The 10,000 bottle scenario comparison
- We simulated bottled water drinking behavior with 10,000 units
- We used the PATHWATER study, end of life data from the United States for aluminum, and plastic beverage containers
- Each percentage equates to what action is taken after each individual use
- After 3 uses, a PATHWATER bottle ‘breaks even’ and starts significantly reducing carbon
PATHWATER product LCA breakdown - Carbon POSITIVE +++
The bottle production dominates the footprint, typical for product category. However, with the high rate of reusability built into the PATHWATER bottle, the thickness, sturdiness, and overall long life of a bottle, the footprint is re-cooped at just 3 bottle reuses. The great news is that we surveyed our customers and found that the average use exceeds 10+ reuses, making PATHWATER a Carbon POSITIVE product.

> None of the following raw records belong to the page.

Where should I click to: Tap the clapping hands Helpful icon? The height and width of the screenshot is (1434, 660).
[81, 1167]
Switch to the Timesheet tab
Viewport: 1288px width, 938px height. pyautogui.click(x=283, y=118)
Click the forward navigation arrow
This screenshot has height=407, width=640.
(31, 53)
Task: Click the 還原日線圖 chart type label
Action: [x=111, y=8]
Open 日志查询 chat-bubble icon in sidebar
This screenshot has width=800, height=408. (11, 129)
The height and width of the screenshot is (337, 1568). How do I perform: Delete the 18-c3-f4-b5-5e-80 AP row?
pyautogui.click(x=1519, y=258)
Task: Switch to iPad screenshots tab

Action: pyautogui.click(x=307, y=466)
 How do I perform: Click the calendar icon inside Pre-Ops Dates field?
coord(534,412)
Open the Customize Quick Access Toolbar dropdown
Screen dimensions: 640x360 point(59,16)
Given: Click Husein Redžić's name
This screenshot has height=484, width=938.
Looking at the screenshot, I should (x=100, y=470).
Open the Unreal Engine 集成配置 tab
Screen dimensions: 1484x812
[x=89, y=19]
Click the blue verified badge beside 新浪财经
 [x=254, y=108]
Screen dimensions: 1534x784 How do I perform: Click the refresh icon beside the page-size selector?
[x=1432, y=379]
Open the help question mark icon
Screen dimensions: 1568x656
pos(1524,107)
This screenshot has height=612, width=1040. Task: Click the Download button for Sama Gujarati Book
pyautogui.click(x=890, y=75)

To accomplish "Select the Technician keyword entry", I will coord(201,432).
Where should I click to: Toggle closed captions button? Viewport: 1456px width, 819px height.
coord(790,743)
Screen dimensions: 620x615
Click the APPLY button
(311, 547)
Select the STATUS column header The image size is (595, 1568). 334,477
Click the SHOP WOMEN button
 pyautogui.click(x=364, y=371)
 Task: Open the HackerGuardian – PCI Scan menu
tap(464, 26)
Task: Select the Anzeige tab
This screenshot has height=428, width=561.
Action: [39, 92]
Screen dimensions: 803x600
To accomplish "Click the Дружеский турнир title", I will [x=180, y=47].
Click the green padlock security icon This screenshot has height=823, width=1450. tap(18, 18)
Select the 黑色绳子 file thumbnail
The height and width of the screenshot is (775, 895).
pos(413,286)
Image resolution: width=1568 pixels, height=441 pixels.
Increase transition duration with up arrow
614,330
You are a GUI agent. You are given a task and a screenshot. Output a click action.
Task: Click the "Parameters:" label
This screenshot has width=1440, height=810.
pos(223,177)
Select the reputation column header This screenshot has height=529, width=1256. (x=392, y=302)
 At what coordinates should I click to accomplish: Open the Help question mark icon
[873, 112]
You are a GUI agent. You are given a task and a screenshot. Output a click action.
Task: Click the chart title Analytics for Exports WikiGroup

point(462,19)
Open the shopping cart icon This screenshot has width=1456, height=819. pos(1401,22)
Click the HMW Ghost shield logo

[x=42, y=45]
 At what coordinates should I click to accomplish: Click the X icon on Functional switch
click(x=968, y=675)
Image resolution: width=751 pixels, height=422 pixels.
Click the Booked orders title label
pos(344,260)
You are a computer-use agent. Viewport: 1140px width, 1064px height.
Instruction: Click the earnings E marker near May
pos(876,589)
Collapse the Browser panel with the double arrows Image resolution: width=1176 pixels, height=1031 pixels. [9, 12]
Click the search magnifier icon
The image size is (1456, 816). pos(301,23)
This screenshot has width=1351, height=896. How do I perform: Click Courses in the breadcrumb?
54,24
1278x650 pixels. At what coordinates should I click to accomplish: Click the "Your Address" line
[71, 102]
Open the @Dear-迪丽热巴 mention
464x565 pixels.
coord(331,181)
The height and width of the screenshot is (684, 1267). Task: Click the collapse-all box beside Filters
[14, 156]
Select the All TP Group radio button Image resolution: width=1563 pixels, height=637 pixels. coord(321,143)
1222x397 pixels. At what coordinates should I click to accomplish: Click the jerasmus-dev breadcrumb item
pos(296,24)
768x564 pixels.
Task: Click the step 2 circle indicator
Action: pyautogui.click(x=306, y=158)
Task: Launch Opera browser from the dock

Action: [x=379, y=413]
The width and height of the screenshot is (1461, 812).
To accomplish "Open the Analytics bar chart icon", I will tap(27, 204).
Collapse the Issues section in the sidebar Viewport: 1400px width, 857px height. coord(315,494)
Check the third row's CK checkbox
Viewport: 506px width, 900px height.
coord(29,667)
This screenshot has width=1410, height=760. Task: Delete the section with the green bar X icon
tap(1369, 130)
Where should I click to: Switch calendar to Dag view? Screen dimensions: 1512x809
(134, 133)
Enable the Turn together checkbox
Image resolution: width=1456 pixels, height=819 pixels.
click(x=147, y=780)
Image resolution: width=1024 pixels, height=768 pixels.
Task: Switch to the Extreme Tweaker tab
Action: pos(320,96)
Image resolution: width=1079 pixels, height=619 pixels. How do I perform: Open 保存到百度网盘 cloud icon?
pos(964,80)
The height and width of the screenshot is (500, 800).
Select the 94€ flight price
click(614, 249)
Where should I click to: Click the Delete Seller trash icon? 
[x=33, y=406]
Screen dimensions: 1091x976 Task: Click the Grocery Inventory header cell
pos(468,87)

The ONLY bottled water with a POSITIVE carbon footprint
What is a carbon positive product?
Carbon positive means that a product doesn’t just meet baseline carbon emissions to become carbon neutral, a carbon positive product across its entire life means that the product has a positive impact on carbon emissions. The average single-use plastic bottle emits 159 gCO2e - which stands for 159 grams of carbon dioxide equivalent. But the production of the bottle is only good for ONE use, then the bottle gets thrown away. While a reusable PATHWATER bottle costs us 396.99 gCO2e in the life cycle process then becomes carbon neutral at 3 uses, and carbon positive after 4+ uses.
What makes up the 396.99 gCO2e footprint for one PATHWATER bottle?
Materials - 375.23 g
Processing - 0g
Manufacturing - 8.68 g
Transportation - 14.19 g
Storage - 0g
Retail - 0g
Consumer - 0g
Disposal - 1.79 g
To get some perspective on these numbers, here are some other every day carbon emitting activities:
Sending an email emits 0.14 oz CO2e
A web search leaves 0.2g - 4.5g CO2e
Receiving a text - 0.014g CO2e
Watching 2 hours of tv on a 32-inch LCD screen - 176g CO2e
It’s important to remember that sustainability is a spectrum, both on a personal and business level. Life Cycle Assessments are a great way to get honest about the products we purchase if they are shared with transparent information that is not greenwashed. The unfortunate part is that the majority of companies that are not willing to release their Life Cycle Assessments are the biggest culprit of bad behavior. Often, outside researchers will conduct LCAs on these companies. PATHWATER stands in the best position for bottled water on the sustainability spectrum. The Carbon Positive positioning of PATHWATER is the result of being reusable. “We’re thrilled to offer the most sustainable bottled water on the market which inspires people to adopt reusability as a sustainable lifestyle. Our Life Cycle Assessment addresses just how impactful it is to make a bottled water reusable, something no other company has done. We are driving the mission of the people to get rid of plastic by offering a product that aligns with the needs of our planet,” says Ali Orabi Co-founder of PATHWATER.